__Reading passage__
Dark theme

Parallelizing work with ParallelFlux

In Reactor, you can easily parallelize work with ParallelFlux, which publishes elements to an array of Subscribers in parallel rails or groups.

rails

ParallelFlux is another implementation of the Publisher interface but is not a subclass of Flux, it implements its own versions of operators such as concatMap, filter, map, and flatMap, just to mention a few. You can review all the operators it implements on its javadoc page (in particular, it does not have a doFinally life cycle hook).

Having said that, you create a ParallelFlux from an existing Flux using the parallel method:

Flux.just(1, 2, 3, 4, 5)
    .parallel()
    .subscribe();

However, this only divides the sequence into multiple sub-sequences (the rails), but does not change the execution model.

If we add a statement to print the name of the current thread to the above example:

Flux.just(1, 2, 3, 4, 5)
    .parallel()
    .subscribe(i -> System.out.format(
            "subscribe(%d) - %s\n",
            i,
            Thread.currentThread().getName())
    );

This will be the result:

subscribe(1) - main
subscribe(2) - main
subscribe(3) - main
subscribe(4) - main
subscribe(5) - main

As you can see, it executes the sequence on the main (default) thread.

If we want to parallelize the work, we have to tell ParallelFlux where to run each rail with the runOn operator, which takes the Scheduler where the operators downstream will be executed.

There are two versions of runOn. The first one specifies where each rail will observe its incoming values with possible work-stealing and default prefetch amount:

ParallelFlux<T> runOn(Scheduler scheduler)

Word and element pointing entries
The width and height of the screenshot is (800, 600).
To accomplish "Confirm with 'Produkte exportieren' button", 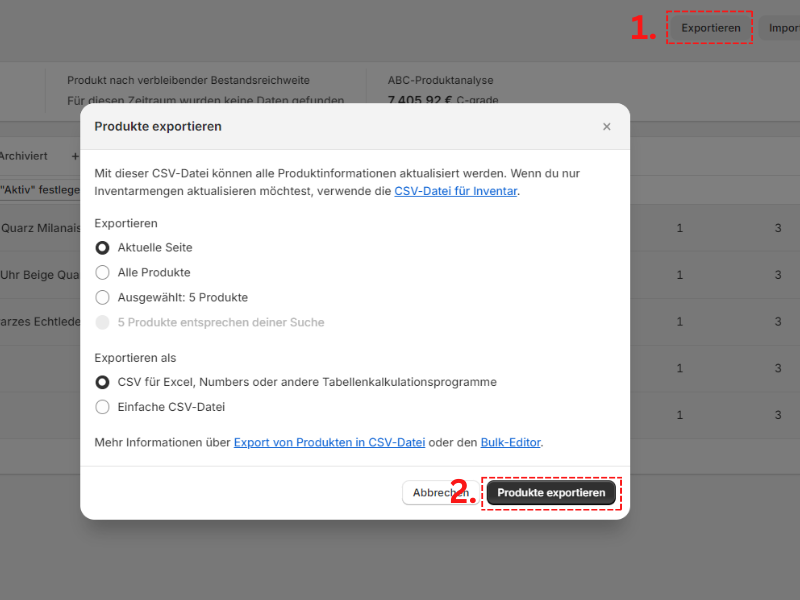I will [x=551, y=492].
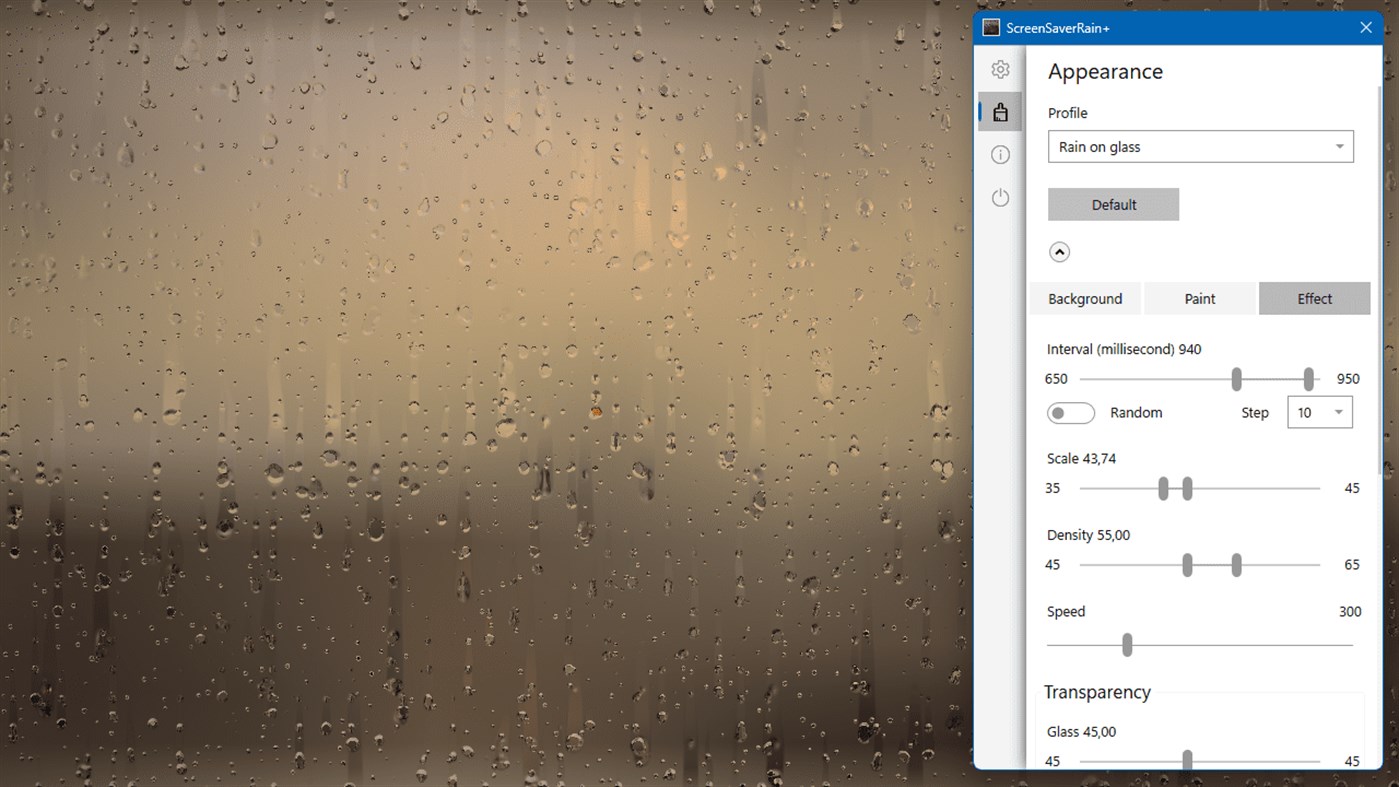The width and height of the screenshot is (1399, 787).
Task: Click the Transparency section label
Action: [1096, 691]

__Set tasks__
(1) According to the ParallelFlux passage, which operator tells ParallelFlux where to run each rail?
(2) Repeat the ParallelFlux passage between "Parallelizing work with" and "rails or groups.", inclusive.

__Outputs for the tasks__
(1) The runOn operator.

(2)
Parallelizing work with ParallelFlux

In Reactor, you can easily parallelize work with ParallelFlux, which publishes elements to an array of Subscribers in parallel rails or groups.